- Location of Paraje, New Mexico
- Paraje, New Mexico Location in the United States
- Coordinates: 35°02′40″N 107°28′05″W﻿ / ﻿35.04444°N 107.46806°W
- Country: United States
- State: New Mexico
- County: Cibola

Area
- • Total: 5.58 sq mi (14.44 km^{2})
- • Land: 5.58 sq mi (14.44 km^{2})
- • Water: 0 sq mi (0.00 km^{2})
- Elevation: 5,912 ft (1,802 m)

Population (2020)
- • Total: 705
- • Density: 126.4/sq mi (48.82/km^{2})
- Time zone: UTC-7 (Mountain (MST))
- • Summer (DST): UTC-6 (MDT)
- ZIP code: 87007
- Area code: 505
- FIPS code: 35-55340
- GNIS feature ID: 2409025

= Paraje, New Mexico =

Paraje is a census-designated place (CDP) in Cibola County, New Mexico, United States. As of the 2020 census, Paraje had a population of 705.
==Geography==
Paraje is located in northeastern Cibola County within the lands of Laguna Pueblo. The Paraje CDP includes the community of Casa Blanca. The CDP is bordered to the west by Seama and to the east by Laguna. Old U.S. Route 66 passes through the community, following the valley of the Rio San Jose, an east-flowing tributary of the Rio Puerco. Interstate 40 passes through the southern edge of Paraje, with access from Exit 108, Casa Blanca Road. Grants, the Cibola County seat, is 25 mi to the west, and Albuquerque is 53 mi to the east.

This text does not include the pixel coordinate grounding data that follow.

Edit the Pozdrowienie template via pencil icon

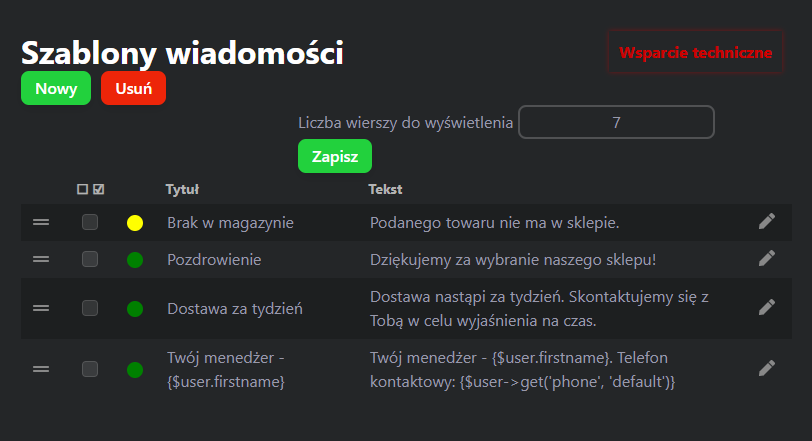coord(767,258)
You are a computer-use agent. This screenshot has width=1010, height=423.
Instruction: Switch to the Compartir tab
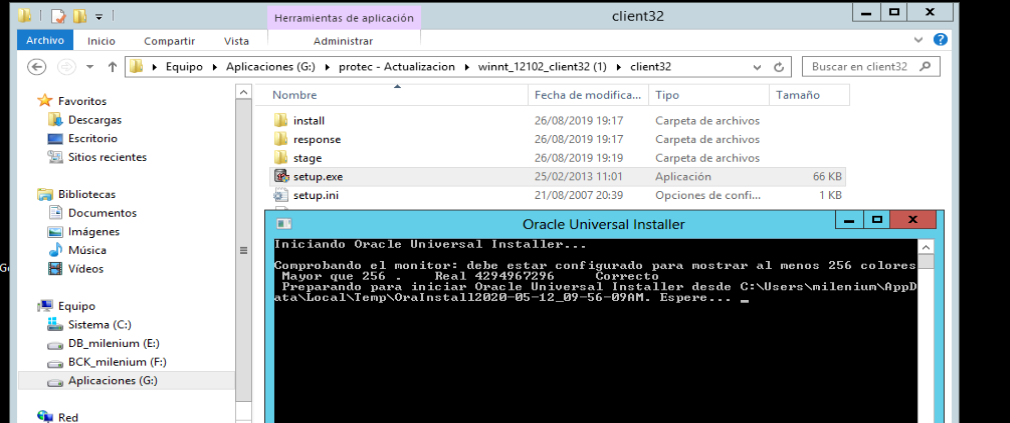pos(169,41)
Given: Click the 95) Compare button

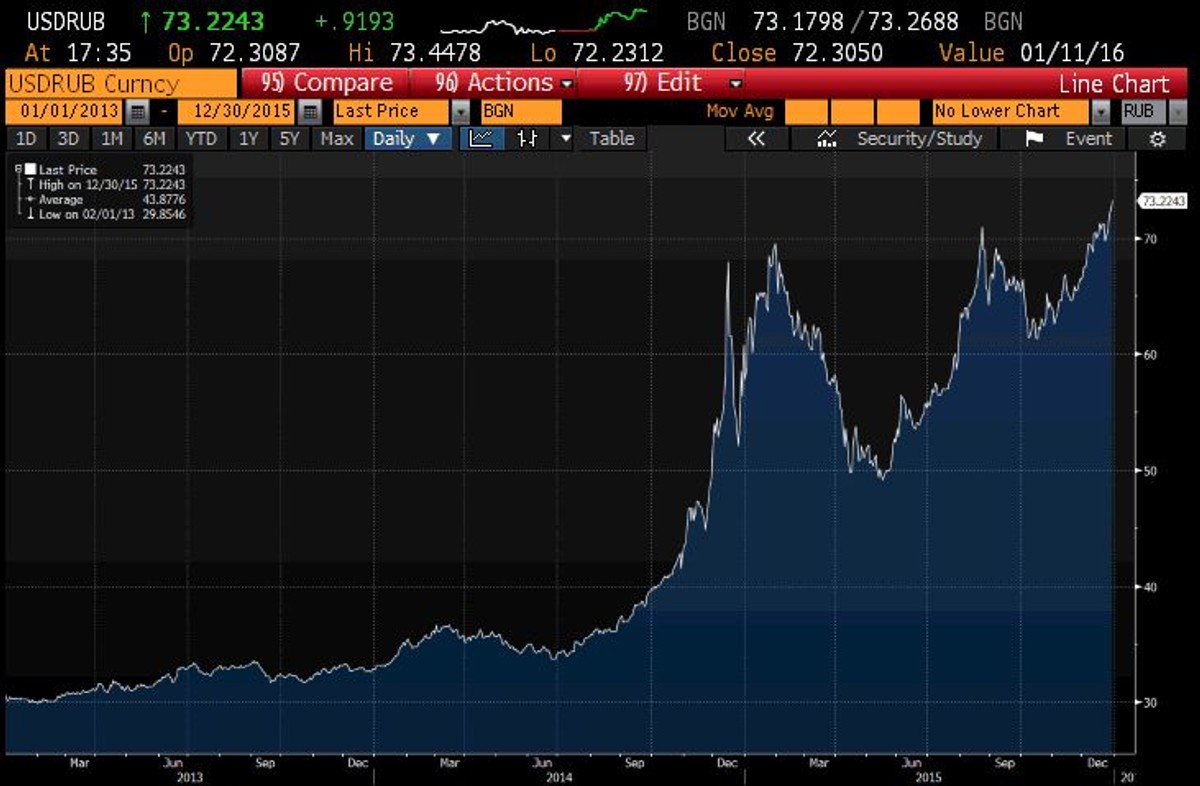Looking at the screenshot, I should click(325, 83).
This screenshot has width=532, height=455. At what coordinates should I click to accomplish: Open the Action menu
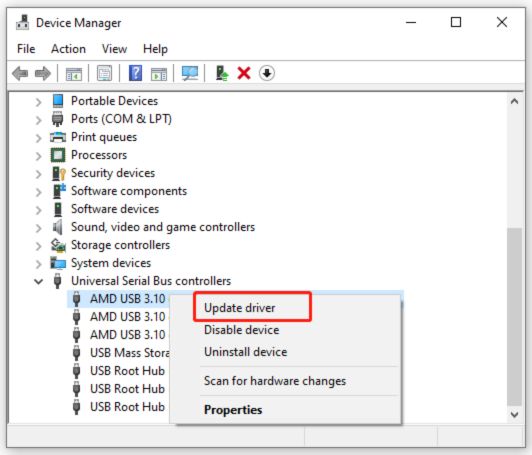tap(68, 49)

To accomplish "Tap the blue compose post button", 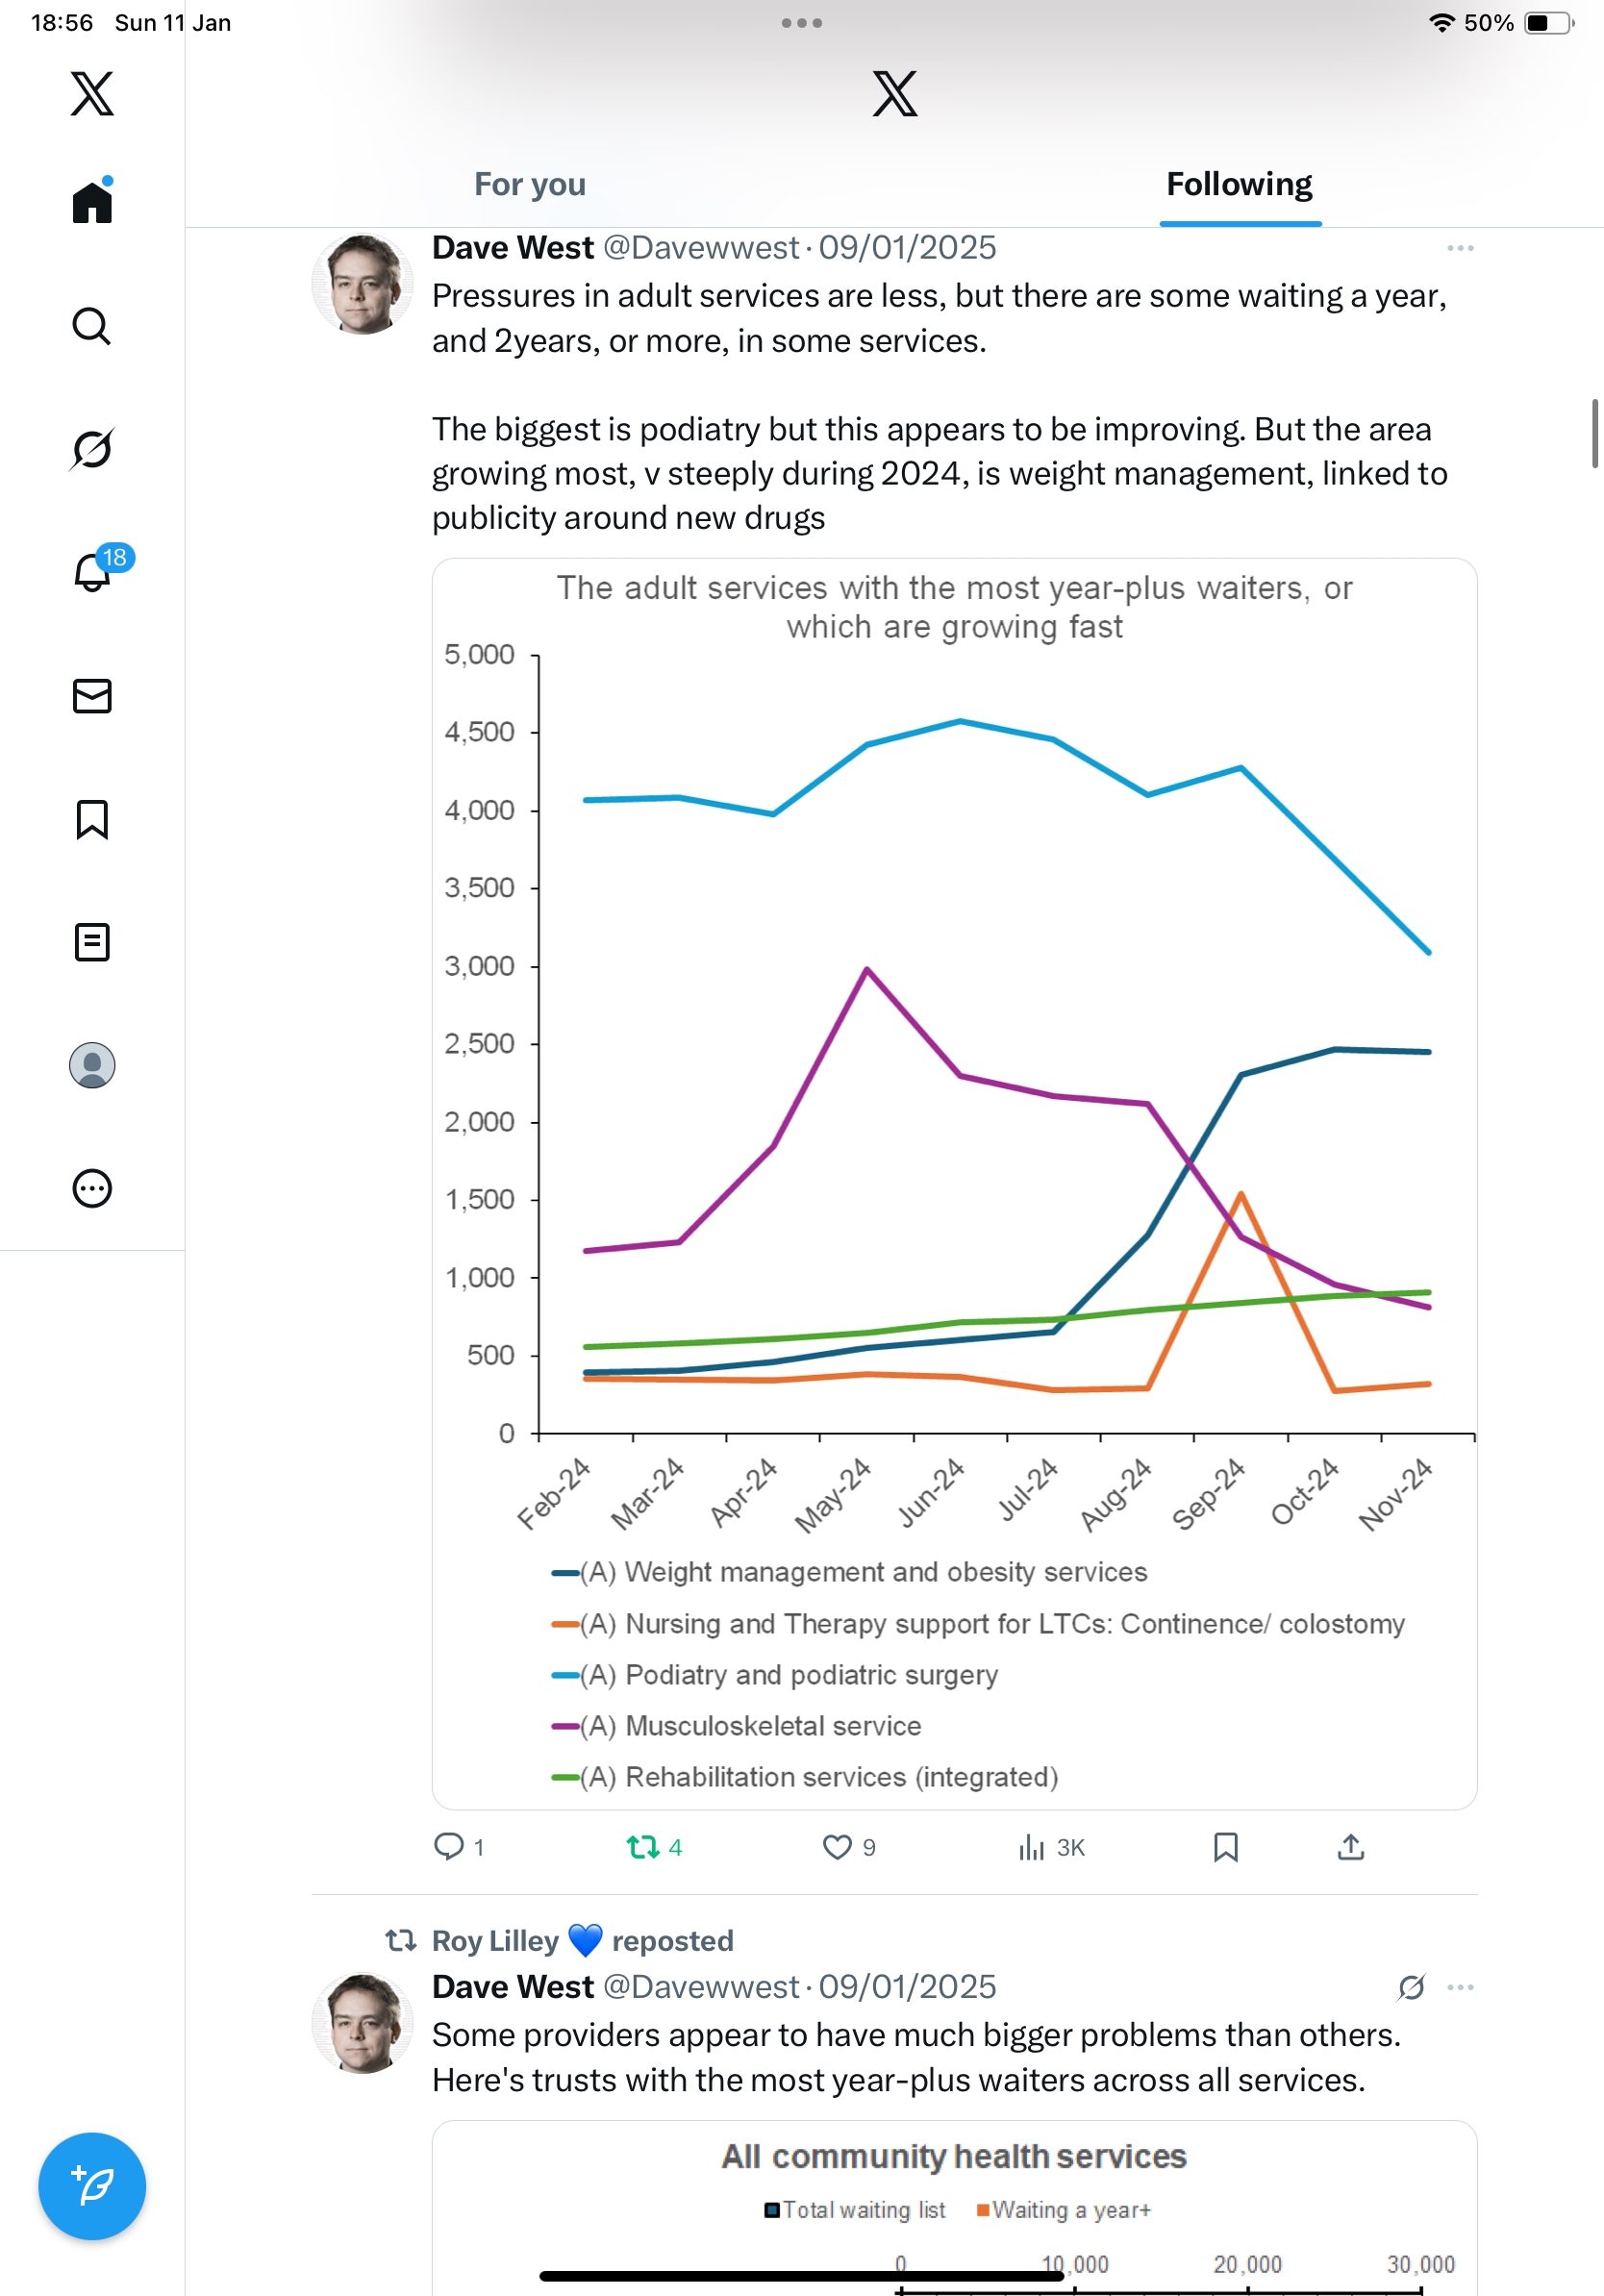I will point(92,2186).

According to the United States Census Bureau, the Paraje CDP has a total area of 14.4 km2, all land.

==Demographics==

As of the census of 2000, there were 669 people, 194 households, and 163 families residing in the CDP. The population density was 148.6 PD/sqmi. There were 228 housing units at an average density of 50.6 /sqmi. The racial makeup of the CDP was 4.33% White, 0.30% African American, 91.93% Native American, 0.75% from other races, and 2.69% from two or more races. Hispanic or Latino of any race were 4.33% of the population.

There were 194 households, out of which 39.7% had children under the age of 18 living with them, 44.3% were married couples living together, 33.0% had a female householder with no husband present, and 15.5% were non-families. 13.9% of all households were made up of individuals, and 4.6% had someone living alone who was 65 years of age or older. The average household size was 3.45 and the average family size was 3.75.

In the CDP, the population was spread out, with 35.1% under the age of 18, 11.2% from 18 to 24, 28.0% from 25 to 44, 16.0% from 45 to 64, and 9.7% who were 65 years of age or older. The median age was 28 years. For every 100 females, there were 91.1 males. For every 100 females age 18 and over, there were 77.1 males.

The median income for a household in the CDP was $25,179, and the median income for a family was $24,375. Males had a median income of $20,536 versus $16,522 for females. The per capita income for the CDP was $7,350. About 37.3% of families and 39.3% of the population were below the poverty line, including 47.7% of those under age 18 and 32.5% of those age 65 or over.

Historical population
| Census | Pop. | Note | %± |
| 2020 | 705 |  | — |
U.S. Decennial Census

==Education==
All public schools in the county are operated by Grants/Cibola County Schools.